Your latest command line fix stops the box when I summon it by its address. When I load the site, it plays, so although I haven't tested it by waiting to see what happens when they throw the box, I feel confident that this will work. That's really cool. Thank you.

This opens up a larger question: when sites send this and other, similar interruptions, they completely cripple your browser. You can't click on another tab; if you click on O.K. (as opposed to the "X") the box bounces back. If you are fast enough to click on another tab before it does, it will cancel that tab and return you to the tab from whose site it came. In other words, they have commandeered your browser, controlling what you do and how you do it.

It would seem to me that this should not be. Is there/shouldn't there be a way to order the command hierarchy so that your commands will always override those of an external source?

later

[WharfRat]

That's one of those dialogue boxes that forces a reply before it allows you to continue.

I don't think there's any workaround besides changing its properties which in not in your control.

Hopefully this latest iptable rule will at least solve your dilemma.

[WHVW]

WharfRat:

I am going to run that site as an "acid test" of your iptable rule, but based on my preliminary tests, I'd bet the farm that it will work.

As far as that dialogue box goes, that seems like a HUGE security risk and a made-to-order attack vector for the malware crowd; just attach a request for the download of some script and away it goes! (this threat is probably worse for Winderz folks...).

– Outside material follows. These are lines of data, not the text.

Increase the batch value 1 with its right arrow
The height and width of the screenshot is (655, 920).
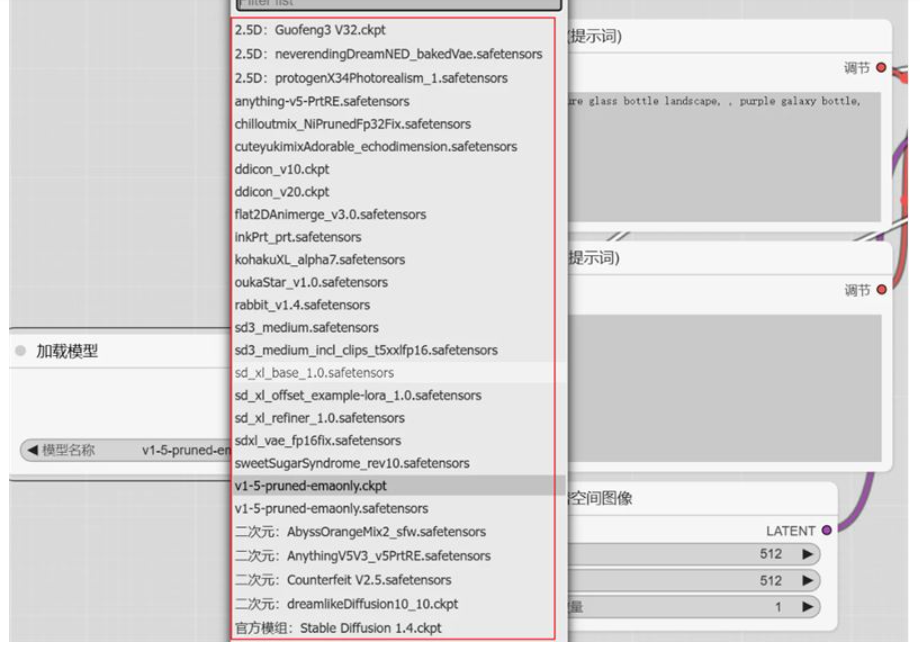click(806, 607)
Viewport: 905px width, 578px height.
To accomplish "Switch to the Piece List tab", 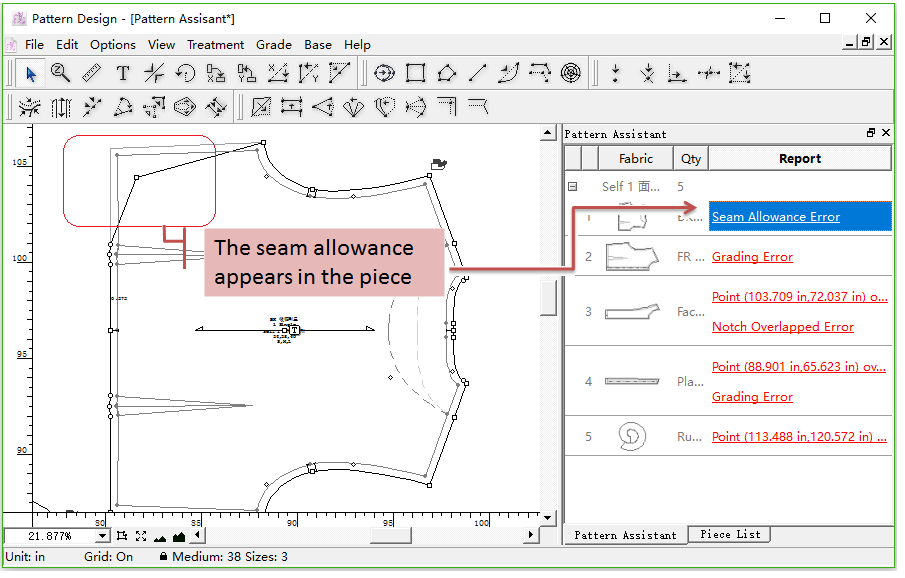I will (730, 535).
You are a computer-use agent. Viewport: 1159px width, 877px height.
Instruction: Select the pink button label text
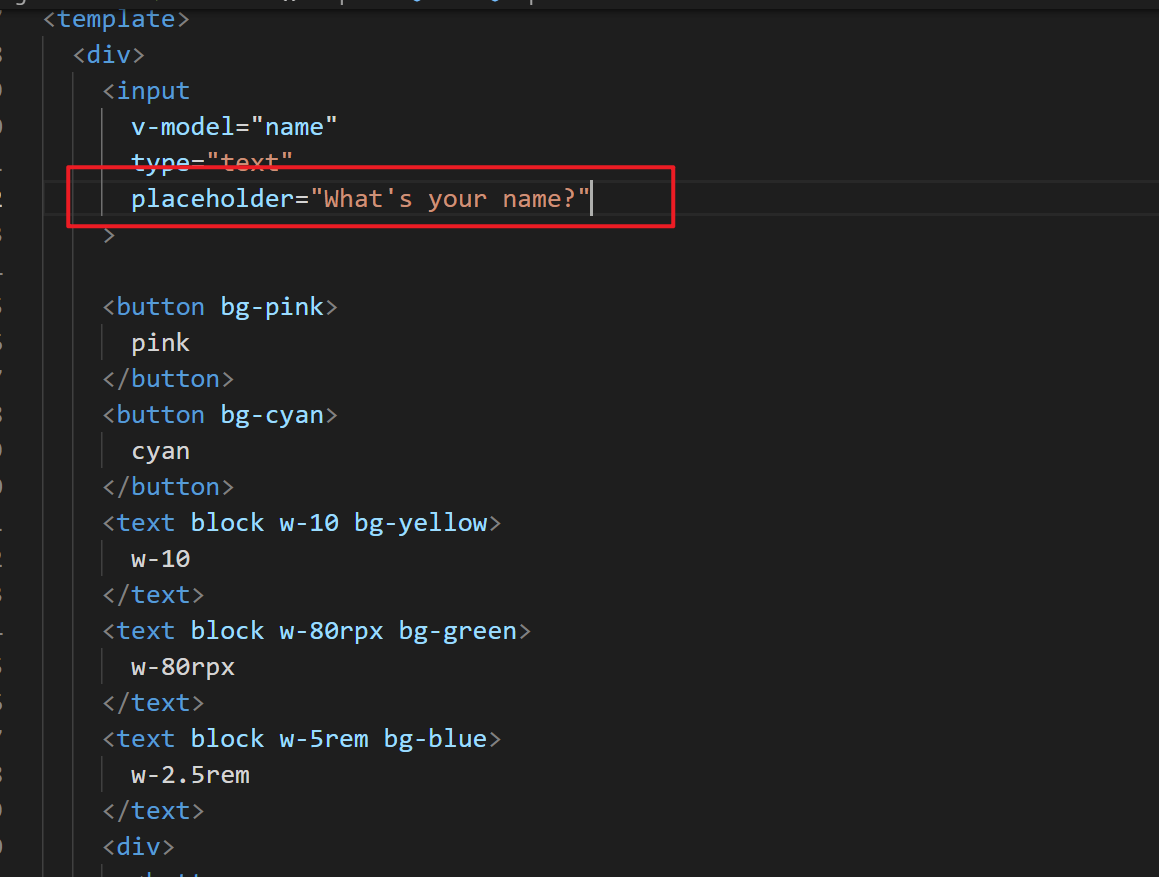pos(160,342)
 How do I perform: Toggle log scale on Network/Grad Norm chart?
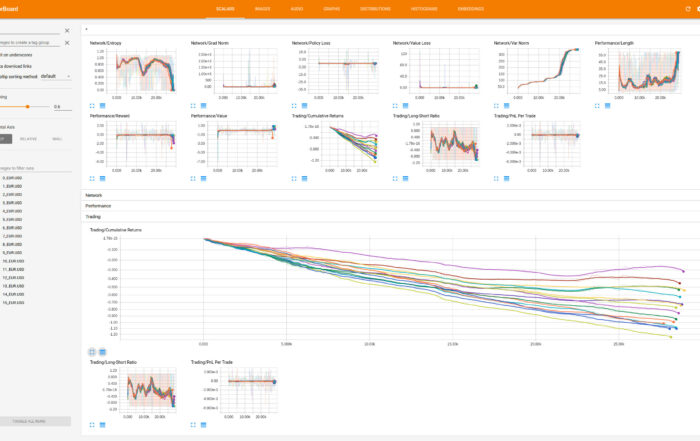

You obviously know much more about this stuff than I, which highlights the reality when it sinks in: it is disturbing to realise that we are stuck with this annoyance/vulnerability and that there isn't any fix contained within the thousands of "about:config" lines. And, for that matter, that no one has written an add-on to fix it. I don't know how to write code, but that would be an easy fix.

Allowing websites to stop your browser cold until you do what they want seems sheer idiocy to me, (especially in this "threatware" age). Why would browsers be designed that way in the first place?

Oh, sorry for the rant, and thanks again.

P.S. Well. the iptables rule works on my 17.1 machine, but not on my 19.1 machine, where it breaks the site. Both of these machines are only 32 bit. Arrgh!